#### TASK A
Retype the passage on alternative tourism from "Terms and definitions" up to and including "to the fullest.".
#### TASK B
According to the passage on alternative tourism, what title did the Bruntland Report bear?
#### TASK C
Carry on the passage on alternative tourism from where it stops.
━━━━━ TEXT FOR ANALYSIS ━━━━━
Terms and definitions

We often wonder what the words ecotourism, rural tourism, agritourism, nature based travel, adventure travel, alternative tourism mean. In this section we intend to help you understand these notions.

Alternative tourism

New kinds of tourism which can be included under alternative tourism have gained momentum in the last few years. The name arises from the fact that this kind of traveling offers an alternative to the typical sun and beach or city sightseeing tourism. Thus, we nowadays hear terms such as ecotourism, rural tourism, agritourism, sports or adventure travel, wine tourism/travel, etc. All of these kinds of traveling share the characteristic that they take place in non urban areas and they cater for people's wish to enjoy nature to the fullest.

Alternative tourism offers excitement and experiences for visitors through its natural (rivers, waterfalls, lagoons, springs, beaches, native flora and fauna, grottos, caves, canyons, valleys) and cultural attractions (museums, holidays and markets, folklore, language, crafts, archaeological remains) in these regions.

America's main strength to develop this kind of tourism is the amazing beauty of its nature and the great number of diverse cultures.

Alternative tourism's basic premise is cooperating with sustainable development, promoting sustainable tourism.

The concept of "sustainable" first appeared in the Bruntland Report (1987), entitled "Our Common Future", submitted before United Nations General Assembly by the World Commission on Environment and Development, defined as "the process that meets the needs of the present without compromising the ability of future generations to meet their own needs." The World Conservation Union, IUCN (WTO, 1993), provides the following definition for Sustainable Development: "Sustainable Development is a process which allows for development to happen without damaging and depleting the resources that make it possible. This goal is usually achieved by managing resources so that they can be replenished at the same rate at which they are used, or changing from one resource which slowly regenerates to one with a faster rate of replenishment. Thus, resources can support present and future generations". Developing of sustainable tourism that focuses on natural environment requires action from all parties involved in this kind of action, as the WTO (1993) notes "... sustainable tourism, is one that meets the needs of present tourists and of today's hosting destinations, but which also protects and improves the chances of future tourism ... sustainable tourism cannot only work at the expense of public administration's impositions; it is also necessary for the private tourism sector to take this notion and cooperate in its execution, and for local communities and tourists themselves to cooperate in the process".
━━━━━ GIVEN INFORMATION ━━━━━
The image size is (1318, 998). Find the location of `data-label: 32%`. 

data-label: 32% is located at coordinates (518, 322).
━━━━━
━━━━━ GIVEN INFORMATION ━━━━━
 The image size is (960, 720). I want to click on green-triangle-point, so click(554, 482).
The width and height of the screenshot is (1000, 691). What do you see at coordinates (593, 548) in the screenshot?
━━━━━
#### OUTPUT A
Terms and definitions

We often wonder what the words ecotourism, rural tourism, agritourism, nature based travel, adventure travel, alternative tourism mean. In this section we intend to help you understand these notions.

Alternative tourism

New kinds of tourism which can be included under alternative tourism have gained momentum in the last few years. The name arises from the fact that this kind of traveling offers an alternative to the typical sun and beach or city sightseeing tourism. Thus, we nowadays hear terms such as ecotourism, rural tourism, agritourism, sports or adventure travel, wine tourism/travel, etc. All of these kinds of traveling share the characteristic that they take place in non urban areas and they cater for people's wish to enjoy nature to the fullest.

#### OUTPUT B
"Our Common Future"

#### OUTPUT C
One of the first definitions of ecotourism was made in 1983 by the Mexican architect Héctor Ceballos-Lascuráin, who defined it as follows: "That form of environmentally responsible tourism that involves travel and visitation to relatively undisturbed natural areas with the object of enjoying, admiring, and studying the nature (the scenery, wild plants and animals), as well as any cultural aspect (both past and present) found in these areas, through a process which promotes conservation, has a low impact on the environment and on culture and favors the active and socioeconomically beneficial involvement of local communities".

However, a universal consensus is yet to be reached about a single definition of ecotourism. Experts on the field, government agencies, tourism operators and environment conservationist organizations, have attempted to define ecotourism, thus producing the various existing definitions. Given that this concept comprises an activity, a philosophy and a development model, it is difficult to accurately define it. Nevertheless, most of the definitions share the following elements:

  • It's travel to natural, relatively unchanged areas, where natural beauties are the main attraction. It's a low-impact and small-scale form of travel aimed at avoiding the alteration of each place's ecosystem.
  • It is a sustainable kind of travel since according to its premises, it contributes to sustainable development. Sustainable development is the one which seeks to optimize the present social and economic benefits, without compromising the potential to obtain similar benefits in the future. It is also referred to as ethical tourism because it seeks the wellbeing of local communities without leaving the appreciation and conservation of the environment aside. The terms ecological tourism and nature based travel are synonyms for ecotourism.
  • It seeks to promote and support the understanding, appreciation and conservation of the environment and culture, raising awareness and producing a feeling of appreciation for biodiversity (emphasizing on the conservation of diverse plant and animal species) and for local cultures (emphasizing on preserving their indigenous features). It is also a suitable means to obtaining economic resources for the conservation of the natural and cultural heritage, supporting local efforts to this end.
  • It seeks to improve local communities' welfare, by boosting their economic and social development, creating economic opportunities which in turn will produce sustainable benefits in time. Therefore, it is an activity which promotes employment as well as economic and social development, acting as an alternative income source for social sectors living in hard economic situations.
  • It seeks to educate travelers on conservation of the environment and respect for different cultures. It also pursues the creation of an ecological conscience, encouraging more activism among visitors so that they become enthusiastic and effective conservation agents.

Ecoutourists seek to enjoy and learn from the nature and culture they visit while maintaining a responsible attitude. Some of the activities in ecotourism are:

  • Animal watching (mainly birds).
  • Plant observation.
  • Fossil observation.
  • Stargazing.
  • Flora and fauna rescue programs.
  • Mountain trekking.
  • Photographic safari.

Rural tourism

Giving a definition of rural tourism is not easy, because it involves different activities in different countries (each with its own environment and culture). However, we can say that rural tourism enables tourists to reunite with nature and the culture of the destinations, and that it contributes to the economic and social recovery of the rural areas, as well as to the conservation of the environment and the spreading of local cultures.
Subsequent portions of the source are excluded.